O Ministério da Saúde anunciou nesta segunda-feira (8) a suspensão temporária da aplicação da vacina contra a dengue desenvolvida pelo Butantan no Sistema Único de Saúde (SUS). A medida foi adotada após a identificação de 42 episódios de reações adversas consideradas mais severas em pessoas que receberam o imunizante.
De acordo com o ministro da Saúde, Alexandre Padilha, os casos registrados ocorreram em período próximo à vacinação, mas ainda não há evidências suficientes para estabelecer uma relação direta entre os eventos e a aplicação da dose. Entre as ocorrências analisadas estão duas mortes, que seguem sob investigação.
Segundo o ministério, aproximadamente 500 mil doses da vacina foram aplicadas, principalmente entre profissionais da saúde nos municípios de Maranguape, no Ceará, Nova Lima, em Minas Gerais, e Botucatu, em São Paulo.
Como medida preventiva, a pasta orientou que todas as doses atualmente disponíveis permaneçam armazenadas em condições adequadas de refrigeração pelas secretarias estaduais e municipais de saúde até a conclusão das avaliações em andamento.
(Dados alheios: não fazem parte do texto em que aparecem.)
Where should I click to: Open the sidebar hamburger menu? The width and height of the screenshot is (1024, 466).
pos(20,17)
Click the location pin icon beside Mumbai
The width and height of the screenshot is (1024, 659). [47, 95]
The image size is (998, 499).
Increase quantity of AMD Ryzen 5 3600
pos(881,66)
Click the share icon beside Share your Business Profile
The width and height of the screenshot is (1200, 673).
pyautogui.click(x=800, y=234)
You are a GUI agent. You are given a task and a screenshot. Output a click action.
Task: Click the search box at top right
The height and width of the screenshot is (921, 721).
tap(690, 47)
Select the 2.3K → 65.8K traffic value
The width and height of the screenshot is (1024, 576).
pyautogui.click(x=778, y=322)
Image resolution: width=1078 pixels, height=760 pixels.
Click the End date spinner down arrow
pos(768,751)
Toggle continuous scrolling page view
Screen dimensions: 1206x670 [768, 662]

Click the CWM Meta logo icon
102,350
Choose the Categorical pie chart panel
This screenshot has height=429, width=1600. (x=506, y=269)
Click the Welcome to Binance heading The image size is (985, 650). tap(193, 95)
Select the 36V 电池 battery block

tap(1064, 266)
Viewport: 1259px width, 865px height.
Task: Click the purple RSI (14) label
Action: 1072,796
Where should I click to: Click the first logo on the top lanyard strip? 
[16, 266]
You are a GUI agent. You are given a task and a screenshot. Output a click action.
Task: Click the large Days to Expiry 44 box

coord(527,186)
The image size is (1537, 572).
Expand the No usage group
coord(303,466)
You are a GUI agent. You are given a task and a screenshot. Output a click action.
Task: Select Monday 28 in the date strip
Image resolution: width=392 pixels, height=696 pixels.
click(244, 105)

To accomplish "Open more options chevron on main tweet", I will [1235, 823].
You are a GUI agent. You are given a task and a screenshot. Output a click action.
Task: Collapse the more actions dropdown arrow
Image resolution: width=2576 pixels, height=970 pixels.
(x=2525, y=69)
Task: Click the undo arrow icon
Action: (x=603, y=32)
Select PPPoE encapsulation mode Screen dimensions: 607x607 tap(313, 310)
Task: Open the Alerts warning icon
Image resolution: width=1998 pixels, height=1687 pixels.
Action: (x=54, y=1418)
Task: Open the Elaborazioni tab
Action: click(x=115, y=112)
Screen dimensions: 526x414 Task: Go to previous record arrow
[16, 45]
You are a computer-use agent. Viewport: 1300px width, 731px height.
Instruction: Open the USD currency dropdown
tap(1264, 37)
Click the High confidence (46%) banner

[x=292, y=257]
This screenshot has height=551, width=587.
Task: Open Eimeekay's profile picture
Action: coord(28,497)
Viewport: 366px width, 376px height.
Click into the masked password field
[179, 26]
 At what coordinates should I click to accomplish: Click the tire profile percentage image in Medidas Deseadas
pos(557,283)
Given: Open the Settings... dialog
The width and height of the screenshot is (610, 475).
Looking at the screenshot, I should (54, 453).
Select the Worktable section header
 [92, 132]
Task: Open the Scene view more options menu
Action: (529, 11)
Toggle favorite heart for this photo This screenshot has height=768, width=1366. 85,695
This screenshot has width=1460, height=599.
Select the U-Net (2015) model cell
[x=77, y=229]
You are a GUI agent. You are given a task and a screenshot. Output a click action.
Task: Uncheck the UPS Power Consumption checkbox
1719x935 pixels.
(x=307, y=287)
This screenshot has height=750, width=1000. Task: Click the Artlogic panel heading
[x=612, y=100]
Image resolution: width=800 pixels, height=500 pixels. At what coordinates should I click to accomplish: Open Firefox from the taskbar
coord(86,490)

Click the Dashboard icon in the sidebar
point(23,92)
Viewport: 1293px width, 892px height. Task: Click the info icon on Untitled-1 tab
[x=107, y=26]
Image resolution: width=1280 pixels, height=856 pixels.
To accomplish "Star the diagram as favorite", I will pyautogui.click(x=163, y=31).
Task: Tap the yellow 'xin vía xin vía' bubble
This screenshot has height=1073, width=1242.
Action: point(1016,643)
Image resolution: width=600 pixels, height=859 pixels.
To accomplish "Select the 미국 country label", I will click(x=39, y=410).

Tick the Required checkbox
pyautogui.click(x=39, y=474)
O ministro também destacou que as pessoas já vacinadas permanecem protegidas contra a doença. Além disso, recomendou atenção especial aos profissionais que receberam a imunização nos últimos 21 dias, com acompanhamento mais próximo por parte das equipes de saúde.
A vacina do Butantan recebeu aprovação da Agência Nacional de Vigilância Sanitária (Anvisa) no fim de novembro e foi autorizada para uso em pessoas com idade entre 12 e 59 anos. Nos estudos apresentados para aprovação, o imunizante demonstrou eficácia geral de 74,7%, alcançando 91,6% de proteção contra casos graves e com sinais de alarme, além de 100% de eficácia na prevenção de hospitalizações relacionadas à dengue.
As pesquisas também indicaram que a proteção proporcionada pela vacina pode durar até cinco anos após a aplicação.
Apesar da interrupção temporária do imunizante do Butantan, o SUS continua oferecendo a vacina Qdenga, produzida pela farmacêutica Takeda, como parte das estratégias de prevenção da dengue no país.
A suspensão permanecerá em vigor enquanto o Ministério da Saúde analisa os registros de eventos adversos e reúne mais informações para determinar os próximos passos em relação ao uso da vacina na rede pública.